A Conservative-led council has revealed it is considering directly intervening in the housing market in a bid to reverse population decline and bolster communities in the Yorkshire Dales.

North Yorkshire County Council’s leader, Councillor Carl Les, said the authority was examining a range of possibilities, including becoming the first local authority to buy land in the country’s second largest national park or subsidising affordable housing developments.

The move follows a Countryside Commission inquiry identifying numerous issues with getting affordable housing projects started in the county’s national parks.

Cllr Les was speaking at the council’s Richmondshire constituency committee, after a senior national park authority officer revealed some proposals to tackle what is believed to have been a significant population decline in the park over the past decade.

Peter Stockton, who is leading the park authority’s review of the Local Plan, told the committee by 2017, 30 per cent of national park residents were aged over 65, about double the national average.

He said specialist housing for elderly people was needed as well as affordable housing and houses of multiple occupancy (HMO) for young people.

Mr Stockton said: “If I was a planner in Leeds or York an HMO is a bit of a dirty word, but in rural North Yorkshire there is a need for shared homes for younger people. It makes taking up contract work viable. I would like to see entrepreneurs buying existing properties and using them responsibly for shared accommodation.
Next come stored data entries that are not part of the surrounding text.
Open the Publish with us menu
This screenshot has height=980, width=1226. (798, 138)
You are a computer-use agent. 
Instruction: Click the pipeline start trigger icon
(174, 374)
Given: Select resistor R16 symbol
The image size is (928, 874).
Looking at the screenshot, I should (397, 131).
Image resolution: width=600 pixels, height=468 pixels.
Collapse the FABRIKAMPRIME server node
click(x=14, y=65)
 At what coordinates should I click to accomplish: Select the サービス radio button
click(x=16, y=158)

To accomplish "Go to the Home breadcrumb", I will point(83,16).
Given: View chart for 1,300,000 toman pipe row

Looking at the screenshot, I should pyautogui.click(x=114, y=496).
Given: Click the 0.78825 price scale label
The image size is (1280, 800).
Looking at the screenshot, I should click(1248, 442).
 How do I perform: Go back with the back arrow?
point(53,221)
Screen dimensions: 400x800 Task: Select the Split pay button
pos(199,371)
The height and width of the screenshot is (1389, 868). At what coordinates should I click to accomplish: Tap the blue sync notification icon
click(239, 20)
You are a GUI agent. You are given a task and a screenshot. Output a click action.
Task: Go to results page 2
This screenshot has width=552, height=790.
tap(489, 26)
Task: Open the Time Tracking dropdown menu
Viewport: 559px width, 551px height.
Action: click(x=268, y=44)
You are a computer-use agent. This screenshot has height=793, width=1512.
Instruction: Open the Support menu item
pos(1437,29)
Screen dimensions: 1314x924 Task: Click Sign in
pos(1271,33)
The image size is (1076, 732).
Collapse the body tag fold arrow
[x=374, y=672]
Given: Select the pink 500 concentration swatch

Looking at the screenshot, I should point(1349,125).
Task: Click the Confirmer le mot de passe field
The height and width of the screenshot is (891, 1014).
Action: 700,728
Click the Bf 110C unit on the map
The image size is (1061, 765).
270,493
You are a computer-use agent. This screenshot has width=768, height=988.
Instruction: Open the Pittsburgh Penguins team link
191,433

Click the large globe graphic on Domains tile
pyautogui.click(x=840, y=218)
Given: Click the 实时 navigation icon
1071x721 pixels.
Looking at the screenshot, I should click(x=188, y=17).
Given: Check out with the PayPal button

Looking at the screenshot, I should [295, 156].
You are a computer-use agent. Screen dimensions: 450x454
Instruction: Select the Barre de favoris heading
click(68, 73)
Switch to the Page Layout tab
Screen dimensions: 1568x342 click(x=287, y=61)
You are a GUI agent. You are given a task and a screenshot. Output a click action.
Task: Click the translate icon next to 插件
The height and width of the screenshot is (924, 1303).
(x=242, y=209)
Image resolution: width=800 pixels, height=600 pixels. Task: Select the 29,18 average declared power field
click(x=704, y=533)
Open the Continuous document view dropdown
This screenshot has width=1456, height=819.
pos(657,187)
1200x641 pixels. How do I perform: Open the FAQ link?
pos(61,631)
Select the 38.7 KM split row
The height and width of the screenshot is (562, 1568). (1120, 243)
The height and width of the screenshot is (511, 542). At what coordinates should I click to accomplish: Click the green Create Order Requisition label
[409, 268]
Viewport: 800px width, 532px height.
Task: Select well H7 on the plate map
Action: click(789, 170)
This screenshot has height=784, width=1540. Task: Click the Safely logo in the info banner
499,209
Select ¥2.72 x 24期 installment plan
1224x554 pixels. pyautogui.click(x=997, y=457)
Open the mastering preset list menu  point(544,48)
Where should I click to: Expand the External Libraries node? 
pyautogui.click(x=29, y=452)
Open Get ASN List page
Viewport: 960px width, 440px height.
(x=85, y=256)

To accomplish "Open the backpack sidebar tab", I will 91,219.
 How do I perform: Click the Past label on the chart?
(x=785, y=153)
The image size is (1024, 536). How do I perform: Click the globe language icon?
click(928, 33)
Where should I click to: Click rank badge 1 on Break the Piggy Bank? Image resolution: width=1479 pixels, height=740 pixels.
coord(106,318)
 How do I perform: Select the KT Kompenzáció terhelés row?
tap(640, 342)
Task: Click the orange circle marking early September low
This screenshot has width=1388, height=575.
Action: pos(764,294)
“There’s money to be made by taking existing properties in the Dales and subdividing and running them as shared housing for younger people. There’s plenty of isolated farm buildings in the national park near towns.”

Mr Stockton said while the national average of properties not permanently occupied was about four per cent, some 21 per cent of those in the national park were second homes or holiday lets, and in the Richmondshire area of the park it was close to 30 per cent.

The meeting heard the Yorkshire Dales was planning to follow in the footsteps of several other national parks, including the North York Moors, in preventing any new properties from becoming second homes or holiday lets.

Mr Stockton added: “It would be fantastic if the new unitary authorities could purchase some of the sites that are allocated in our Local Plan. We have no public land in the national park and that’s a problem.

“If the new unitary authority was to purchase a couple of sites, in the more difficult to develop deeper rural areas, in Hawes or Grassington perhaps, then your housing teams would then be in charge and you could really go to town. You could have self-build, houses for rent, shared ownership, specialist elderly care and HMOs.”

In response, Cllr Les said the authority was continuing to consider levying extra council tax on second homes in the county, generating about £10m, some of which could be used to foster affordable housing in areas such as national parks.

He said the council could also consider using its private housebuilding arm to accelerate the construction of affordable homes.

Cllr Les said: “It’s a very high cost to build in the Dales, the specifications tend to be higher as it’s in a national park, but there’s also a shortage of builders there, so the first and last hour of every day is travelling to the site.

“We can intervene to make the site less expensive.”

He added there was £13m in the proposed devolution deal to develop brownfield sites, some of which would be used for housing in rural areas, with another round of devolution deals to be done when the mayoral combined authority was agreed.